*INPUT FOR THIS TASK*
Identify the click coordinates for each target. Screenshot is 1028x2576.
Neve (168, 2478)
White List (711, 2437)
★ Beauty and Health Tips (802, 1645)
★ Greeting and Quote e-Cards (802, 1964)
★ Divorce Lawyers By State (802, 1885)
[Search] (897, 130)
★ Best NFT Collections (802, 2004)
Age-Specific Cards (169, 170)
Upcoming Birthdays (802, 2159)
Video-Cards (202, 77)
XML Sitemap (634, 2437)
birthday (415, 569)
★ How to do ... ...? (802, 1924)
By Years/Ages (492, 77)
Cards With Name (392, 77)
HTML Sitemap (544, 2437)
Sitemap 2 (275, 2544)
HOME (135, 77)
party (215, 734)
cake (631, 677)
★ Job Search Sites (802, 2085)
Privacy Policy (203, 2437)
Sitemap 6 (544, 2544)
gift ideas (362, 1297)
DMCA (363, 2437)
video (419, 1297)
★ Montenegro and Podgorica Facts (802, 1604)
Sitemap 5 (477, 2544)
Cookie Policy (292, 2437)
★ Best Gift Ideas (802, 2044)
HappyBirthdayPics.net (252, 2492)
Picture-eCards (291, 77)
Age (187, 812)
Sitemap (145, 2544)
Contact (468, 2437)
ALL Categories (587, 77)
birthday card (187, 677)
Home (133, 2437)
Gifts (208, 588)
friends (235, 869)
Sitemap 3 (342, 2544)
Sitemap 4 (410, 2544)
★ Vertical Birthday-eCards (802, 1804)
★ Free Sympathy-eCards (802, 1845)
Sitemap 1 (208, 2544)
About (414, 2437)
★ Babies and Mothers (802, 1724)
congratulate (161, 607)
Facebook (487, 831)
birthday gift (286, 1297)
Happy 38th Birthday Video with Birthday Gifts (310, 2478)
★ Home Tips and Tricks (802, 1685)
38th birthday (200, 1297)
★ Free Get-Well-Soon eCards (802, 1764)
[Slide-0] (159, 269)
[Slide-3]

*EXERCISE INSTRUCTIONS*
Please copy every line of the data that carries the string "eCards".

*ANSWER SECTION*
Picture-eCards (291, 77)
★ Vertical Birthday-eCards (802, 1804)
★ Free Sympathy-eCards (802, 1845)
★ Free Get-Well-Soon eCards (802, 1764)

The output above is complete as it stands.